You may argue that the policeman was merely trying to keep the peace — in which case, we might as well say that Alum Rock Road is, in a serious sense, no longer a part of Britain, no longer under central jurisdiction. Like it or not — and believe me, West Midlands police do not like it one bit — Alum Rock Road is now a no-go area for proselytising Christians; perhaps it has been for some time. But now it is a no-go area officially, according to the local police force — unless they do something about it, quickly.

Then there’s this business about hate crime — and I will have to break off for a moment and fix another drink because the mere phrase makes me cringe and then seethe. It is used today as a new, fundamentalist arm of political correctness, designed to punish anyone who might say anything which might inflame the tender sensitivities of an endless succession of groups which feel they have been somehow put upon and therefore need redress. You can be accused of a hate crime in Birmingham these days, apparently, for suggesting that Jesus is the one true Prophet and the son of God. Or to advance the opinion that you aren’t too keen on buggery, all things considered. Or even be threatened with prosecution for a hate crime for suggesting — as I did — that Geordies are, by and large, thick. None of these things are crimes at all — they are matters of opinion, based upon faith or upon observable evidence or, in the case of the Geordies, both. Meanwhile, to incite violence against a racial group is not a hate crime either — it is a crime, pure and simple.

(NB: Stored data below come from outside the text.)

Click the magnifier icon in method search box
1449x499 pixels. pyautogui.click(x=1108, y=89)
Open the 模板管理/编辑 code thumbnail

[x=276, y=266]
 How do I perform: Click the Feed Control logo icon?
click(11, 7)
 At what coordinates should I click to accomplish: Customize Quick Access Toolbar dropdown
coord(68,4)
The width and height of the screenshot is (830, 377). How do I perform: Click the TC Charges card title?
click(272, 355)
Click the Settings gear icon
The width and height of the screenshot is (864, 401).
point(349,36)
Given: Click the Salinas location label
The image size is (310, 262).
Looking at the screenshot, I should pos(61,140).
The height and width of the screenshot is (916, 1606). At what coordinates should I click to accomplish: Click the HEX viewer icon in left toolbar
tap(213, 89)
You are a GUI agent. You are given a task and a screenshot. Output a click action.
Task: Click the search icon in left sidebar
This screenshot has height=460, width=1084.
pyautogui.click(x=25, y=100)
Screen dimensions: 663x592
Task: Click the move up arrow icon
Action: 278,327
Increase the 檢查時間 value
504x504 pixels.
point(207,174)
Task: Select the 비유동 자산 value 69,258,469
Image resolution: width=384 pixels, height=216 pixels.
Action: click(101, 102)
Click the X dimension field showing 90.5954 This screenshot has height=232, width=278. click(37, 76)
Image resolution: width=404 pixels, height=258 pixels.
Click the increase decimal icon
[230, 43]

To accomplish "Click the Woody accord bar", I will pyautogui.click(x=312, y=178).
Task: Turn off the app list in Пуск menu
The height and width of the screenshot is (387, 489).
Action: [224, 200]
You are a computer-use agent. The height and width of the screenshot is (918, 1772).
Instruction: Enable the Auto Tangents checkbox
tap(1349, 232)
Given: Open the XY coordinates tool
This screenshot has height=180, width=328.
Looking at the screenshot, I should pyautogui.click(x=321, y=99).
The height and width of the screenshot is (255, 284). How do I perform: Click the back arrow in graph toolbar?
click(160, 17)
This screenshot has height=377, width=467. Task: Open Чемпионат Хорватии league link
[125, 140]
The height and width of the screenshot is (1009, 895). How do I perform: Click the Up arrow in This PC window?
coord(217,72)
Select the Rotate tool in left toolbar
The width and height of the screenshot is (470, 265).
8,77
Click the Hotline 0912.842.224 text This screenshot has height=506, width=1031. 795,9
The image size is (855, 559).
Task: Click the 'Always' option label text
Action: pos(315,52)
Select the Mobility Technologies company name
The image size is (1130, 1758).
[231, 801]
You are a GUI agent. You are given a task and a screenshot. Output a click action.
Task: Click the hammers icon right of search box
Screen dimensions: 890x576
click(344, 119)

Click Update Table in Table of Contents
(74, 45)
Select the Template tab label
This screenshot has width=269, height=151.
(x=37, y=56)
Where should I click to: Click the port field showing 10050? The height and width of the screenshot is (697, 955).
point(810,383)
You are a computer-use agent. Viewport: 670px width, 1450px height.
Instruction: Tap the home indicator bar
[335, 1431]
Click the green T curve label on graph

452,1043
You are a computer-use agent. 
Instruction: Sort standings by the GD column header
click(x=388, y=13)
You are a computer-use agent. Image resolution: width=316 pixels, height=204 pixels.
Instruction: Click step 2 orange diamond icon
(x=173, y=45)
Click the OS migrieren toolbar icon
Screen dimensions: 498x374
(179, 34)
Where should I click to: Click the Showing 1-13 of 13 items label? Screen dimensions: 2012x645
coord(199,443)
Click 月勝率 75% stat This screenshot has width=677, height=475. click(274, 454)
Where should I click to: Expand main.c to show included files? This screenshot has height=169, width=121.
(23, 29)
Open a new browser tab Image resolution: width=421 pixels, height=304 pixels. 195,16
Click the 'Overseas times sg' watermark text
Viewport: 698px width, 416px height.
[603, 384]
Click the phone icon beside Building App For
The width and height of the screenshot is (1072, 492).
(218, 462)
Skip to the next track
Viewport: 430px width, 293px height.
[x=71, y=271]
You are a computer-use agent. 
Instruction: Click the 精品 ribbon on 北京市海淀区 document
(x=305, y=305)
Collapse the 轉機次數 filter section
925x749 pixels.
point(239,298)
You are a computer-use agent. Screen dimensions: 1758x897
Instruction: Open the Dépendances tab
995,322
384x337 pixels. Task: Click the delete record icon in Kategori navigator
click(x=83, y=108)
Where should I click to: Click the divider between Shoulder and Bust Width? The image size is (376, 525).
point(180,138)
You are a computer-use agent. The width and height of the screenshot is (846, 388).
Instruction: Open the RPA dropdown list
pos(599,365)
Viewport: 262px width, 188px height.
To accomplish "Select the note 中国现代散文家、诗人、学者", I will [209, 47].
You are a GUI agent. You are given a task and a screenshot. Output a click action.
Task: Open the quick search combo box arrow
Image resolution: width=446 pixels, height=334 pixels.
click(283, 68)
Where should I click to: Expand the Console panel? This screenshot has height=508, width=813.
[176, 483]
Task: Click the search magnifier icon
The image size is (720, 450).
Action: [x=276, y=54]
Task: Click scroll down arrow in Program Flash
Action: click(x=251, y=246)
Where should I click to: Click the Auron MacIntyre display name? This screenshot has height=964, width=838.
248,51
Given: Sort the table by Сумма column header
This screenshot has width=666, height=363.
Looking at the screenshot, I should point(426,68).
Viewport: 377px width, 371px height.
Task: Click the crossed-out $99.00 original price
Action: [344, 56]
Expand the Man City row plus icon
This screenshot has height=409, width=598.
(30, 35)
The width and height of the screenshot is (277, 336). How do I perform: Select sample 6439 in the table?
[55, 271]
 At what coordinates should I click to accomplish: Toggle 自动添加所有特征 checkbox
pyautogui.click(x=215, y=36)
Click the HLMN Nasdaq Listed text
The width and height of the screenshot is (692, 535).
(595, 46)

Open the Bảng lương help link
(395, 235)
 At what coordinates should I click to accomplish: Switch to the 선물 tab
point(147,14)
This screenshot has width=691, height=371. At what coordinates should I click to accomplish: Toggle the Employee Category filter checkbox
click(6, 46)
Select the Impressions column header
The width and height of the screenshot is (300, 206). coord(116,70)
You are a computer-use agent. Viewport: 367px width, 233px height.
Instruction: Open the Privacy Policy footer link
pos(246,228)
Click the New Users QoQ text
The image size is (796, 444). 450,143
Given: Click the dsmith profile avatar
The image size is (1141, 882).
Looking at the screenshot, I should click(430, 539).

And finally there are our evangelical Christians, with whom I agree about almost nothing. The one religious group which can, with some authority, claim to be speaking on behalf of the faith which formed the cultural mindset of this country has somehow become the most vigorously persecuted and least protected. If you doubt this, ring your local council and tell them you want Christian-only swimming nights at your local leisure centre and see how long it is before the rozzers are banging on your door with their arrest warrants. Good luck, Mr Cunningham and Mr Abraham; the political force, I’m afraid, is not with you.